The below images show our data after it has been split into a training and a testing set, with 80% of the data being used for training and 20% used for splitting. A NOTE ON TRAIN-TEST-SPLIT: Data is randomly shuffled into the two aforementioned categories. We usually divide into 80% for training and 20% for testing. Especially for large datasets, this is appropriate because the model needs enough data for training to be able to learn patterns, while having a large enough testing set to yield predictions with low variance, but small enough to have enough data for training. However, the split is arbitrarily defined and can be adjusted if needed. For all models in this project, the data will be given a standard 80%/20% split for training and testing data. It is critical that the training and testing sets are disjoint because the model’s accuracy must be evaluated on data that it has not seen at all during the training process. Training data that is also used for testing could make performance statistics unreliable. This mimics real world deployment of the model, where it will be given new data that it has never seen before.

Training Trait Data

Training Data. Full Dataset can be found here: Training Dataset

Testing Trait Data

Testing Data. Full Dataset can be found here: Testing Dataset

The model was trained and tested on the datasets from the snippet above within the coding notebook linked above.

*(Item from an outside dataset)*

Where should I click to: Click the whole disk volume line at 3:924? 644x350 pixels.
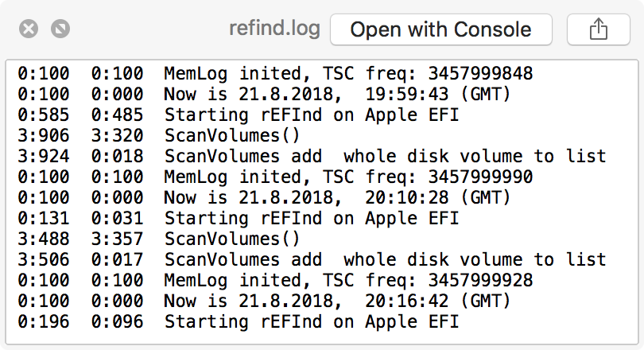385,157
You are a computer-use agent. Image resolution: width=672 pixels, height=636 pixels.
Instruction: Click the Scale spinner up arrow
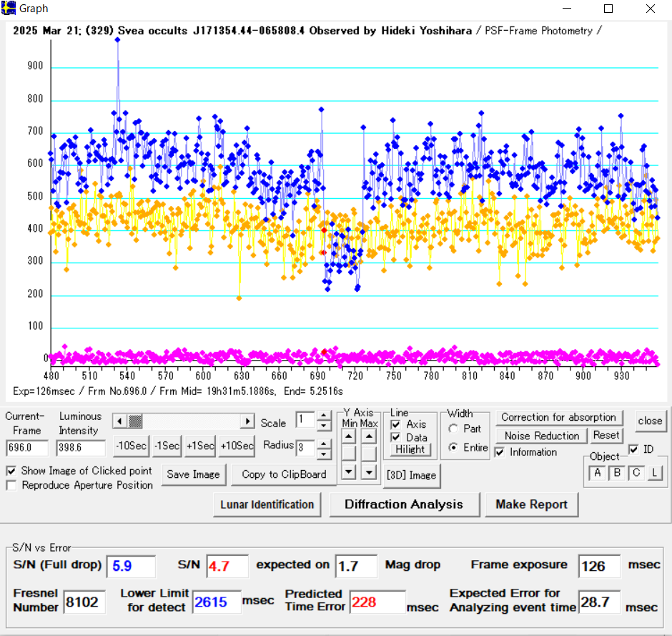[x=324, y=416]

Results are discussed below.

Results and Conclusions

The below image shows the accuracy and confusion matrix from running multinomial NB on our trait data:

Multinomial NB Confusion Matrix & Accuracy Score

Note the accuracy score of approximately 62%, and recall scores of 0.72 for class 0 and 0.52 for class 1.

The confusion matrix and scores above give us an accuracy score of approximately 62%. This indicates that trait-counts do give a somewhat predictive outlook on whether a player will place in the top 4, but only at a moderate level - predictions made by multinomial NB should not be trusted outright. The model has a recall score on class 0 of 0.72, which means that the model is better at identifying team compositions that will not place in the top 4 - we can trust the model more if it is telling us that a player’s board will not place in the top 4 (also known as “podiuming”), although this still should be taken with a grain of salt, since the model is only accurate at doing this 72% of the time. Note also that the model has a low recall score of 0.52 for class 1. This means that a little less than half the time, the model will not accurately identify whether a player’s board will podium. The confusion matrix shows lots of false negatives (501 of them), and is fairly poor at identifying winning boards. This shows that there are many more important factors to consider besides trait counts that influence placement - a more complex model trained on more information, such as items built or interest gained, would likely do better at predicting.